# THE TASK
Transcribe exactly, and only, the lines from the one containing "Ամուլսար (1232, 1016)" through the last line of the data.

# SUPPLIED DATA
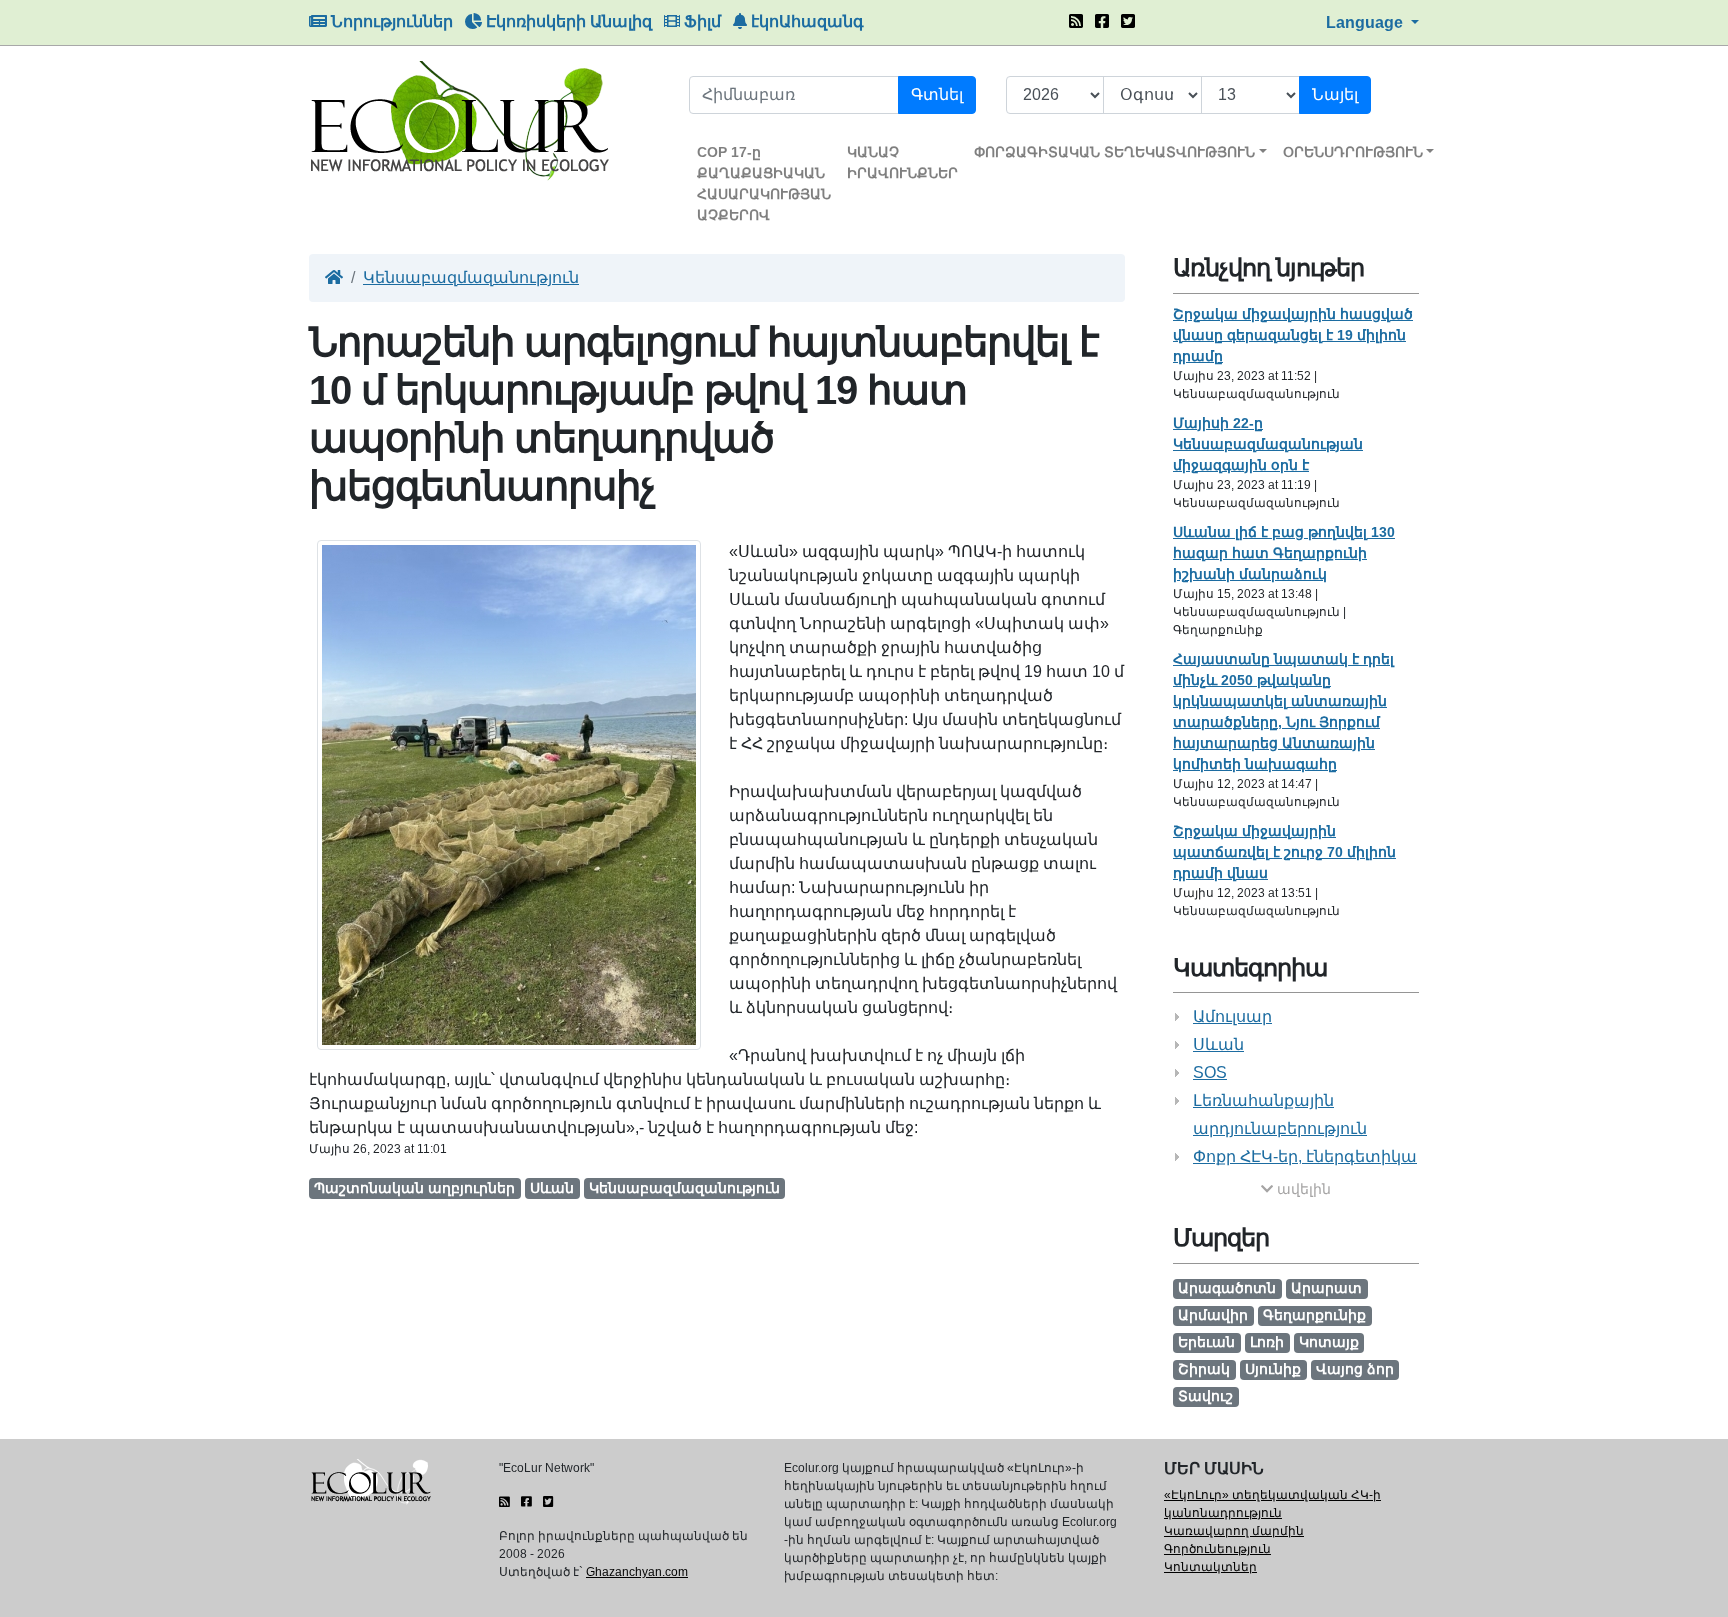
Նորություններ (390, 21)
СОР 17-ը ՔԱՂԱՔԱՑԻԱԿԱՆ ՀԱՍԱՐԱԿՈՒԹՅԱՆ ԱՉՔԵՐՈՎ (764, 183)
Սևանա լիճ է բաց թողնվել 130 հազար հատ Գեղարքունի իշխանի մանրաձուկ (1284, 553)
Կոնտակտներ (1210, 1567)
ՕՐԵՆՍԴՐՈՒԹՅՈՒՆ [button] (1353, 152)
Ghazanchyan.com (637, 1572)
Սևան (1218, 1044)
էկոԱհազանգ (805, 21)
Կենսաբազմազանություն (471, 277)
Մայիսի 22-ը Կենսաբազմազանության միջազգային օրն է (1268, 444)
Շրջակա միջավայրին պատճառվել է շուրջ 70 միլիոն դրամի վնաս (1284, 852)
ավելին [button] (1302, 1189)
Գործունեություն (1217, 1549)
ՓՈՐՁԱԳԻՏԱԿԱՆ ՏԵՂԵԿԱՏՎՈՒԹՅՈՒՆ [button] (1114, 152)
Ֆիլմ (700, 21)
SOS (1210, 1072)
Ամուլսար (1232, 1016)
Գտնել (937, 94)
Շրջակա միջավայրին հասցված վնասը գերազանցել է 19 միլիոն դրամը (1293, 335)
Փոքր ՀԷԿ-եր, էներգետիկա (1305, 1156)
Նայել (1335, 94)
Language (1366, 22)
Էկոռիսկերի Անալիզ (567, 21)
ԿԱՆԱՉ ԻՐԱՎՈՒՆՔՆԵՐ (902, 162)
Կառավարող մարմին (1234, 1531)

# COMPLETED EXERCISE
Ամուլսար (1232, 1016)
Գտնել (937, 94)
Շրջակա միջավայրին հասցված վնասը գերազանցել է 19 միլիոն դրամը (1293, 335)
Փոքր ՀԷԿ-եր, էներգետիկա (1305, 1156)
Նայել (1335, 94)
Language (1366, 22)
Էկոռիսկերի Անալիզ (567, 21)
ԿԱՆԱՉ ԻՐԱՎՈՒՆՔՆԵՐ (902, 162)
Կառավարող մարմին (1234, 1531)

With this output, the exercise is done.